Lines of self-storage units overlook Brentwood from a slope just south of Old Hickory Boulevard.

Land is being cleared for a multi-story self-storage facility just across I-65, on Wilson Pike Circle. On Hwy. 31 between Thompson's Station and Spring Hill, workers are busy putting the finishing touches on another multi-floor storage facility going up in a former rock quarry.

Despite the proliferation of self-storage projects in one of the nation's most robust communities, platoons of self-storage developers continue to scout Williamson County for more opportunities to buy or build new units. Some industry observers say cyclical economic forces could soon put some or all of Williamson County on some developers' "danger lists."
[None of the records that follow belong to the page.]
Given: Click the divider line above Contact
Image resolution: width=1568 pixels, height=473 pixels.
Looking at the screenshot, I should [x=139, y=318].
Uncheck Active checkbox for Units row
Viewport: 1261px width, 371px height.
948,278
Portions of Williamson County may be a little better-off in that regard than neighboring Davidson County, which is already on the danger list maintained by Jernigan Capital.

Jernigan is a Memphis-based real estate investment trust (REIT) that is focused on funding self-storage properties by partnering with developers.

For perspective: STR, the oft-cited data and analytics specialist based in nearby Hendersonville, said this week that the 14-county Nashville-Davidson-Murfreesboro-Franklin Metropolitan Statistical Area (MSA) has an existing supply of 299 operating self-storage facilities, with 107 additional self-storage projects in planning, permitting, active expansion, active construction or other phases.

There are more than 1,200 self-storage facilities in Tennessee, representing more than a half-billion square feet of facilities, according to the Tennessee Self Storage Association website.

Nationally, the $32 billion industry includes about 49,000 self-storage facilities, with well over half those owned by single-unit proprietors, according to the national Self Storage Association and others.

Jernigan Capital President John Good said that the company's "danger list" reflects current or imminent over-supply of self-storage rental units, with increased competition for rental income, rising acquisition costs and falling expectations of returns to investors in self-storage properties likely to follow.

Williamson County is not yet on the endangered-market list, but the market is being closely monitored by Jernigan, said Good.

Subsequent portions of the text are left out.